Using the records below, transcribe word for word the stretch from the line that contains "The width and height of the screenshot is (1453, 840)." through the line that contains "You are a computer-use", both end lines included, and nothing else.
Data section start
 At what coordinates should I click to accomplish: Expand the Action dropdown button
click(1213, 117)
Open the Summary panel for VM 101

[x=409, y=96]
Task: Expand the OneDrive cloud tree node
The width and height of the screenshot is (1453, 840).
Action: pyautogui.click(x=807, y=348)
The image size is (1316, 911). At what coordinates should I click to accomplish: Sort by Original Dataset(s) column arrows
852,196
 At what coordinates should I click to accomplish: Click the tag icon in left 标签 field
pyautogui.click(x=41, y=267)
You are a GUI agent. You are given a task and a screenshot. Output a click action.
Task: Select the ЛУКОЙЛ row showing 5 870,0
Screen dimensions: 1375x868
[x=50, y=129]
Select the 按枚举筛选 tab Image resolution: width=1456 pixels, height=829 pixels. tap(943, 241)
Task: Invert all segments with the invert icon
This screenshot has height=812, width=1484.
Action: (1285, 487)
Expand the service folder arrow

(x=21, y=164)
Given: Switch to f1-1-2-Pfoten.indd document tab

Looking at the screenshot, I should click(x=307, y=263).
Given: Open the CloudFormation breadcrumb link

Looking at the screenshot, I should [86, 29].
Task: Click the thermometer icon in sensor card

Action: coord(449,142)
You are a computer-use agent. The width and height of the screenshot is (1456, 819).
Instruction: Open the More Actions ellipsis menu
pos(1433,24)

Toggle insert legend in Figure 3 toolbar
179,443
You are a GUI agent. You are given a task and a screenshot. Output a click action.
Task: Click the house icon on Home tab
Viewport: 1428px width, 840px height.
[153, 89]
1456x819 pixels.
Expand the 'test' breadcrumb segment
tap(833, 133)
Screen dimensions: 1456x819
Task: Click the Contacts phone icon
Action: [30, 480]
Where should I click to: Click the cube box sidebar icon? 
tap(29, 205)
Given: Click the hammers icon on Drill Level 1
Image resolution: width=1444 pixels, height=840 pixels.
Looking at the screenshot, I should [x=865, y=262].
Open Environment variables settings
Data section end
◆ Problem solution
The width and height of the screenshot is (1453, 840).
Action: pyautogui.click(x=807, y=348)
The image size is (1316, 911). At what coordinates should I click to accomplish: Sort by Original Dataset(s) column arrows
852,196
 At what coordinates should I click to accomplish: Click the tag icon in left 标签 field
pyautogui.click(x=41, y=267)
You are a GUI agent. You are given a task and a screenshot. Output a click action.
Task: Select the ЛУКОЙЛ row showing 5 870,0
Screen dimensions: 1375x868
[x=50, y=129]
Select the 按枚举筛选 tab Image resolution: width=1456 pixels, height=829 pixels. tap(943, 241)
Task: Invert all segments with the invert icon
This screenshot has height=812, width=1484.
Action: (1285, 487)
Expand the service folder arrow

(x=21, y=164)
Given: Switch to f1-1-2-Pfoten.indd document tab

Looking at the screenshot, I should click(x=307, y=263).
Given: Open the CloudFormation breadcrumb link

Looking at the screenshot, I should [86, 29].
Task: Click the thermometer icon in sensor card

Action: coord(449,142)
You are a computer-use agent. The width and height of the screenshot is (1456, 819).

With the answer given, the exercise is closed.